Work task =>
Retype the entries exactly. Include every line.

The data =>
_____
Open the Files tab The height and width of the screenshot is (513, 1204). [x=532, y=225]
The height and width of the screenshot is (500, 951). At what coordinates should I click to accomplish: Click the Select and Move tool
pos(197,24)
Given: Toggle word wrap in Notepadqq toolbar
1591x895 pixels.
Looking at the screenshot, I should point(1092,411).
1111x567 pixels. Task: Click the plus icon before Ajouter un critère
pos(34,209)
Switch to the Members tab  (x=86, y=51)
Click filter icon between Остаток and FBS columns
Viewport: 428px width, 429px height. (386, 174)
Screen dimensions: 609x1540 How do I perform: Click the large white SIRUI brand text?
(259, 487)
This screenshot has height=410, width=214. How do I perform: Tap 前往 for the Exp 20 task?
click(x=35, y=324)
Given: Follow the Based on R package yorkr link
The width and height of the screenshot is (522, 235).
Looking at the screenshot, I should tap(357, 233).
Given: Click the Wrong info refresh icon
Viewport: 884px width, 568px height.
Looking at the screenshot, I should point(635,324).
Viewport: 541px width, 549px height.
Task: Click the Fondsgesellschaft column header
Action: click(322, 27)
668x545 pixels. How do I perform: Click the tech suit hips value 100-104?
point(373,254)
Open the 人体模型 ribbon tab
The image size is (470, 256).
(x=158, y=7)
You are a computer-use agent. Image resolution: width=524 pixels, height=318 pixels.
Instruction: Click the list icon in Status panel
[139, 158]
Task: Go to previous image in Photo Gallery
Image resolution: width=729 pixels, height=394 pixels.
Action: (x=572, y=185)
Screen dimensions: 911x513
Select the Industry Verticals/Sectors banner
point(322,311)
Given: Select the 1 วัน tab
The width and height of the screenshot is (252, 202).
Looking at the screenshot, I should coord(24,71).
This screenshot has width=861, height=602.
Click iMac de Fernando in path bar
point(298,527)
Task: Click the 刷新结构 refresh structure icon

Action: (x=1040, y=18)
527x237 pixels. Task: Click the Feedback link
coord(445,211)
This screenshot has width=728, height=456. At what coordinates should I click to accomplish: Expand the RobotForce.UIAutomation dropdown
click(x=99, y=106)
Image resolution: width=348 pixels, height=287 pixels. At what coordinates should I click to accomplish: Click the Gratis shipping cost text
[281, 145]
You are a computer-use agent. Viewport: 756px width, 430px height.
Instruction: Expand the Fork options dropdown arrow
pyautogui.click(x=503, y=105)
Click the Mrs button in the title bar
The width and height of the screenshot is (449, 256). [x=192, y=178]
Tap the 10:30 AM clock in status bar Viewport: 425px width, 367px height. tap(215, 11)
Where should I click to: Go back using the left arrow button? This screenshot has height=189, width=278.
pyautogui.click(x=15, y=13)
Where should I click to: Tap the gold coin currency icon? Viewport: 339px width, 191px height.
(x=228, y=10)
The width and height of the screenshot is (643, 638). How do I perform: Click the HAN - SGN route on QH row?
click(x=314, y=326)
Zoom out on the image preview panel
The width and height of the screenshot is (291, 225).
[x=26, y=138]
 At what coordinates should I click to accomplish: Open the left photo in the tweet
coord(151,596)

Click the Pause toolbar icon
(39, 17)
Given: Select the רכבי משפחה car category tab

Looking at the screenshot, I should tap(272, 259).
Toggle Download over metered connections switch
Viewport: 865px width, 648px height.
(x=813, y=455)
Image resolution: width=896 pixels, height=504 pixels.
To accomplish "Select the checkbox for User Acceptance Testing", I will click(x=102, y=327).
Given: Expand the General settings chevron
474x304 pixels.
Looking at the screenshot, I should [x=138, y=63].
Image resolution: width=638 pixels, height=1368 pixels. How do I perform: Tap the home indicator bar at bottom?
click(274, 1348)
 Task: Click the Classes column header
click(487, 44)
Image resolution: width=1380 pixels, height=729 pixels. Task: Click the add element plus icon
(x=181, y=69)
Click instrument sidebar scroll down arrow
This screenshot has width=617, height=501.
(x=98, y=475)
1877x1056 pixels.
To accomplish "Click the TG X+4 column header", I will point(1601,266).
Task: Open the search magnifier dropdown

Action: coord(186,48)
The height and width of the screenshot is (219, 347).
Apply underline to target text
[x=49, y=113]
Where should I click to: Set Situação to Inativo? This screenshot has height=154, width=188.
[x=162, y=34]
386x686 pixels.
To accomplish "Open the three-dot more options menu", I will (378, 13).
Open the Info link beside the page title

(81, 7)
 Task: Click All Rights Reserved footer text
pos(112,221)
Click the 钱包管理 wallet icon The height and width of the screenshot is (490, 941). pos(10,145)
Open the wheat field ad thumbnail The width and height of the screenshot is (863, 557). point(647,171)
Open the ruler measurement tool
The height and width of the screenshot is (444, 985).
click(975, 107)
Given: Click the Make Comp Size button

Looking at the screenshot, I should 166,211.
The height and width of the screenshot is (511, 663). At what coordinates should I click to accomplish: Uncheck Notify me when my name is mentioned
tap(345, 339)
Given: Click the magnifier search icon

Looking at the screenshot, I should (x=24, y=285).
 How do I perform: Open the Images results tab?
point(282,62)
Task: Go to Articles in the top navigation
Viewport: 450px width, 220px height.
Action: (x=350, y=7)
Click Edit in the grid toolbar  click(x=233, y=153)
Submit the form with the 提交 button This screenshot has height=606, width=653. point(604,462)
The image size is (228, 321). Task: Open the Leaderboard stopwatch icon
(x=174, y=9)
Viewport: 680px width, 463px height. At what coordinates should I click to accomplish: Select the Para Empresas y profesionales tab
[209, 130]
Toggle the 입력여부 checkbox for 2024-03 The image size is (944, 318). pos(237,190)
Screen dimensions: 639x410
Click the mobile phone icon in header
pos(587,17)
_____
Expected answer =>
Open the Files tab The height and width of the screenshot is (513, 1204). [x=532, y=225]
The height and width of the screenshot is (500, 951). At what coordinates should I click to accomplish: Click the Select and Move tool
pos(197,24)
Given: Toggle word wrap in Notepadqq toolbar
1591x895 pixels.
Looking at the screenshot, I should point(1092,411).
1111x567 pixels. Task: Click the plus icon before Ajouter un critère
pos(34,209)
Switch to the Members tab  (x=86, y=51)
Click filter icon between Остаток and FBS columns
Viewport: 428px width, 429px height. (386, 174)
Screen dimensions: 609x1540 How do I perform: Click the large white SIRUI brand text?
(259, 487)
This screenshot has height=410, width=214. How do I perform: Tap 前往 for the Exp 20 task?
click(x=35, y=324)
Given: Follow the Based on R package yorkr link
The width and height of the screenshot is (522, 235).
Looking at the screenshot, I should tap(357, 233).
Given: Click the Wrong info refresh icon
Viewport: 884px width, 568px height.
Looking at the screenshot, I should point(635,324).
Viewport: 541px width, 549px height.
Task: Click the Fondsgesellschaft column header
Action: click(322, 27)
668x545 pixels. How do I perform: Click the tech suit hips value 100-104?
point(373,254)
Open the 人体模型 ribbon tab
The image size is (470, 256).
(x=158, y=7)
You are a computer-use agent. Image resolution: width=524 pixels, height=318 pixels.
Instruction: Click the list icon in Status panel
[139, 158]
Task: Go to previous image in Photo Gallery
Image resolution: width=729 pixels, height=394 pixels.
Action: (x=572, y=185)
Screen dimensions: 911x513
Select the Industry Verticals/Sectors banner
point(322,311)
Given: Select the 1 วัน tab
The width and height of the screenshot is (252, 202).
Looking at the screenshot, I should coord(24,71).
This screenshot has width=861, height=602.
Click iMac de Fernando in path bar
point(298,527)
Task: Click the 刷新结构 refresh structure icon

Action: (x=1040, y=18)
527x237 pixels. Task: Click the Feedback link
coord(445,211)
This screenshot has width=728, height=456. At what coordinates should I click to accomplish: Expand the RobotForce.UIAutomation dropdown
click(x=99, y=106)
Image resolution: width=348 pixels, height=287 pixels. At what coordinates should I click to accomplish: Click the Gratis shipping cost text
[281, 145]
You are a computer-use agent. Viewport: 756px width, 430px height.
Instruction: Expand the Fork options dropdown arrow
pyautogui.click(x=503, y=105)
Click the Mrs button in the title bar
The width and height of the screenshot is (449, 256). [x=192, y=178]
Tap the 10:30 AM clock in status bar Viewport: 425px width, 367px height. tap(215, 11)
Where should I click to: Go back using the left arrow button? This screenshot has height=189, width=278.
pyautogui.click(x=15, y=13)
Where should I click to: Tap the gold coin currency icon? Viewport: 339px width, 191px height.
(x=228, y=10)
The width and height of the screenshot is (643, 638). How do I perform: Click the HAN - SGN route on QH row?
click(x=314, y=326)
Zoom out on the image preview panel
The width and height of the screenshot is (291, 225).
[x=26, y=138]
 At what coordinates should I click to accomplish: Open the left photo in the tweet
coord(151,596)

Click the Pause toolbar icon
(39, 17)
Given: Select the רכבי משפחה car category tab

Looking at the screenshot, I should tap(272, 259).
Toggle Download over metered connections switch
Viewport: 865px width, 648px height.
(x=813, y=455)
Image resolution: width=896 pixels, height=504 pixels.
To accomplish "Select the checkbox for User Acceptance Testing", I will click(x=102, y=327).
Given: Expand the General settings chevron
474x304 pixels.
Looking at the screenshot, I should [x=138, y=63].
Image resolution: width=638 pixels, height=1368 pixels. How do I perform: Tap the home indicator bar at bottom?
click(274, 1348)
 Task: Click the Classes column header
click(487, 44)
Image resolution: width=1380 pixels, height=729 pixels. Task: Click the add element plus icon
(x=181, y=69)
Click instrument sidebar scroll down arrow
This screenshot has width=617, height=501.
(x=98, y=475)
1877x1056 pixels.
To accomplish "Click the TG X+4 column header", I will point(1601,266).
Task: Open the search magnifier dropdown

Action: coord(186,48)
The height and width of the screenshot is (219, 347).
Apply underline to target text
[x=49, y=113]
Where should I click to: Set Situação to Inativo? This screenshot has height=154, width=188.
[x=162, y=34]
386x686 pixels.
To accomplish "Open the three-dot more options menu", I will (378, 13).
Open the Info link beside the page title

(81, 7)
 Task: Click All Rights Reserved footer text
pos(112,221)
Click the 钱包管理 wallet icon The height and width of the screenshot is (490, 941). pos(10,145)
Open the wheat field ad thumbnail The width and height of the screenshot is (863, 557). point(647,171)
Open the ruler measurement tool
The height and width of the screenshot is (444, 985).
click(975, 107)
Given: Click the Make Comp Size button

Looking at the screenshot, I should 166,211.
The height and width of the screenshot is (511, 663). At what coordinates should I click to accomplish: Uncheck Notify me when my name is mentioned
tap(345, 339)
Given: Click the magnifier search icon

Looking at the screenshot, I should (x=24, y=285).
 How do I perform: Open the Images results tab?
point(282,62)
Task: Go to Articles in the top navigation
Viewport: 450px width, 220px height.
Action: (x=350, y=7)
Click Edit in the grid toolbar  click(x=233, y=153)
Submit the form with the 提交 button This screenshot has height=606, width=653. point(604,462)
The image size is (228, 321). Task: Open the Leaderboard stopwatch icon
(x=174, y=9)
Viewport: 680px width, 463px height. At what coordinates should I click to accomplish: Select the Para Empresas y profesionales tab
[209, 130]
Toggle the 입력여부 checkbox for 2024-03 The image size is (944, 318). pos(237,190)
Screen dimensions: 639x410
Click the mobile phone icon in header
pos(587,17)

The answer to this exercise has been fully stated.